Parker and Stone fire their humor from all possible angles. A ton of inspired sight gags poke fun at the size of the motionally-challenged marionettes. Then there are the requisite political gags, a few of which are couched in an allegory so obscene that it stuns you just to listen to it (later, once you’ve mulled it over, you realize it makes good common sense). Then there are your garden variety gross-out jokes, including one depicting a never-ending gusher of pea-green puppet puke and another involving outrageously explicit love between puppets (trust me, you haven’t lived until you’ve seen one puppet pile-drive another). There are two unforgettable monologues — one about gorillas, the other about the musical Cats — that are the movie’s crown jewels. Finally, there’s the overall obliteration of the Jerry Bruckheimer style of filmmaking, which is to take a sledgehammer to everything and pound away.
Team America contains a few dead spots — a third-act encounter between the Team America leader, the pristinely- suited Spottswood and their newest recruit, an actor named Gary (hand-chosen from the Broadway production of Lease, a satisfying acid splash at the god-awful musical Rent), that comes off a little strange. Still, the fact that Gary is an actor lends the film its cleverest throwaway lines. “Act fast,” implores one of the team members to Gary as the film reaches a frenzied, blood-splattered climax.

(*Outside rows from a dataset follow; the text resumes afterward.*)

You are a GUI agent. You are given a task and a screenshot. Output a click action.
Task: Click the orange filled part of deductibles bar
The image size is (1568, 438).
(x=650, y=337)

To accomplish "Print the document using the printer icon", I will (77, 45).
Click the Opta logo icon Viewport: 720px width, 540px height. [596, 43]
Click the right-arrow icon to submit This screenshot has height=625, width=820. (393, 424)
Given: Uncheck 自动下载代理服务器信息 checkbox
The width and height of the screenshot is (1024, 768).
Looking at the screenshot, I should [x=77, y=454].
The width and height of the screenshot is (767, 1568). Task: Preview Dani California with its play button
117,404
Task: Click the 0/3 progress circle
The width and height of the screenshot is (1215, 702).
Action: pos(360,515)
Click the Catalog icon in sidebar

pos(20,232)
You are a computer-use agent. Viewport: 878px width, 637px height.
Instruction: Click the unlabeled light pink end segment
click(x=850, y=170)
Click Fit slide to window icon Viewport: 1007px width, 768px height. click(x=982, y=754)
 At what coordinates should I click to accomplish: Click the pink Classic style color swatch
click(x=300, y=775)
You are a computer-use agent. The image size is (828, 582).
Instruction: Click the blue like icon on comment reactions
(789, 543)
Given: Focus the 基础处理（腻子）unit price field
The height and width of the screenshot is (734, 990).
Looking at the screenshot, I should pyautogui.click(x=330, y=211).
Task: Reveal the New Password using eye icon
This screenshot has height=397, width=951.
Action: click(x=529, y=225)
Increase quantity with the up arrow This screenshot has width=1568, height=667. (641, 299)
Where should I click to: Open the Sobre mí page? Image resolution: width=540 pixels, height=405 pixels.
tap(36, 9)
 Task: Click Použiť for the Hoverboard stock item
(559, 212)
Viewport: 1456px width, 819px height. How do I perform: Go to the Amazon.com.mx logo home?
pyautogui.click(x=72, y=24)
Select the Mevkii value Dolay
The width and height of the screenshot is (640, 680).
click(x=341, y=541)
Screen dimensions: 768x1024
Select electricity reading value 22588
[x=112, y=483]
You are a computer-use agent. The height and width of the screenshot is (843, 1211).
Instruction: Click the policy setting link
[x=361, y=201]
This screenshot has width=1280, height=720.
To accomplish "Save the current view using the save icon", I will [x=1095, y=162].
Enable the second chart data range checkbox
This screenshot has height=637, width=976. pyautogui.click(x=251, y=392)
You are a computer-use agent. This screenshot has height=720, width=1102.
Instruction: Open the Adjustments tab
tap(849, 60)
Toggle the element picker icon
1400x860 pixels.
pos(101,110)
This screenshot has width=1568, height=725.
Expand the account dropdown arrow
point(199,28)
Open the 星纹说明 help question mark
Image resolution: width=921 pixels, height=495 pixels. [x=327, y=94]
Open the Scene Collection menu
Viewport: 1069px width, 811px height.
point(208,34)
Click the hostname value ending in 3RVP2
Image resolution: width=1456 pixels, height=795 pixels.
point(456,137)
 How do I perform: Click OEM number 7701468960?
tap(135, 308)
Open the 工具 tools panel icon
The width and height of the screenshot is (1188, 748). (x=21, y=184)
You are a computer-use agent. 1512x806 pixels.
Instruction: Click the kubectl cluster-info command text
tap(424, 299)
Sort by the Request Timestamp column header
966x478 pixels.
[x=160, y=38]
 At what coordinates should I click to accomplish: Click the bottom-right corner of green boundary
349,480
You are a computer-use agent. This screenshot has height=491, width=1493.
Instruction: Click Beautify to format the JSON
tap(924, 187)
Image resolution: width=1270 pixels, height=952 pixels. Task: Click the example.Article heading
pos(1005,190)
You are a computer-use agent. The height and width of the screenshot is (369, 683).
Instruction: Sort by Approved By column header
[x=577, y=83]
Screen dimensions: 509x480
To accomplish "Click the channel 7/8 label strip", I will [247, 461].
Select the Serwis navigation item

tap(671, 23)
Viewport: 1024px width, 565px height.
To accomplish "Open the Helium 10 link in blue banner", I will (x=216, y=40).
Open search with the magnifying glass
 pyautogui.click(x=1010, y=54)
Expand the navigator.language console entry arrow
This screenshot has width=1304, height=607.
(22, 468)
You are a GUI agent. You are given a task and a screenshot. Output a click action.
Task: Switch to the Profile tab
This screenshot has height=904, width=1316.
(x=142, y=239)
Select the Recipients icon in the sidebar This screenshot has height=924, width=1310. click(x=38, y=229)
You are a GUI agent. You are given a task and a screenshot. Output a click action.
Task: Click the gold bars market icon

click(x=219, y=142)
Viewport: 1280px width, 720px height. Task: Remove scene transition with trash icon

It’s easy to laugh at the obvious digs — Michael Moore as a gluttonous suicide bomber, Il as an attention-deficit suffering leader (“I’m so ronery,” he sings in one of the movie’s searing musical interludes), the Matt Damon puppet who can only sputter his own name — but Parker and Stone have another agenda. On the one hand, they’re roasting the “infallible America” mentality that permeates our country and has been taken to a new saturation level by the current administration, particularly as the team, with its clumsy-yet-well-meaning brute force, lays waste to Paris and Egypt in the name of democracy and freedom. On the other hand, they’re giving it to the left, sucker-punching celebrities who believe that their fame makes them experts in foreign policy.
Parker and Stone are unconcerned with political correctness — they could care less who their movie offends. And to that I say Hallelujah, right on, you go, girls. Let’s hope these subversive scamps revisit the wonderful world of marionettes soon.